▶ PROBLEM
Could you set down the lines below, from the one containing "6886 (30, 2109)" through the final line, exactly as written?

:: RECORDS SUPPLIED ::

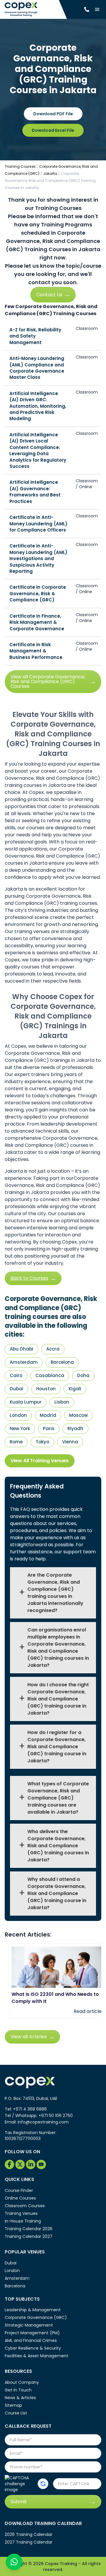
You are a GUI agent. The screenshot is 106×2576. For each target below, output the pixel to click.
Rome (16, 1442)
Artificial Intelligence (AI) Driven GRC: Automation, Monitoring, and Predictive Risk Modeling (37, 406)
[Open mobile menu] (97, 9)
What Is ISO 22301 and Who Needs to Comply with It (55, 1998)
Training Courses (20, 166)
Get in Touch (18, 2390)
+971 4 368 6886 (30, 2109)
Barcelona (62, 1362)
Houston (46, 1389)
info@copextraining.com (43, 2122)
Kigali (75, 1389)
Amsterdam (24, 1362)
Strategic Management (29, 2325)
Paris (48, 1428)
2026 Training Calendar (28, 2534)
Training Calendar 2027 (28, 2236)
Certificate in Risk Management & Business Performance (35, 650)
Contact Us (49, 294)
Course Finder (19, 2190)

:::

▶ WRITTEN RESPONSE
+971 4 368 6886 (30, 2109)
Barcelona (62, 1362)
Houston (46, 1389)
info@copextraining.com (43, 2122)
Kigali (75, 1389)
Amsterdam (24, 1362)
Strategic Management (29, 2325)
Paris (48, 1428)
2026 Training Calendar (28, 2534)
Training Calendar 2027 (28, 2236)
Certificate in Risk Management & Business Performance (35, 650)
Contact Us (49, 294)
Course Finder (19, 2190)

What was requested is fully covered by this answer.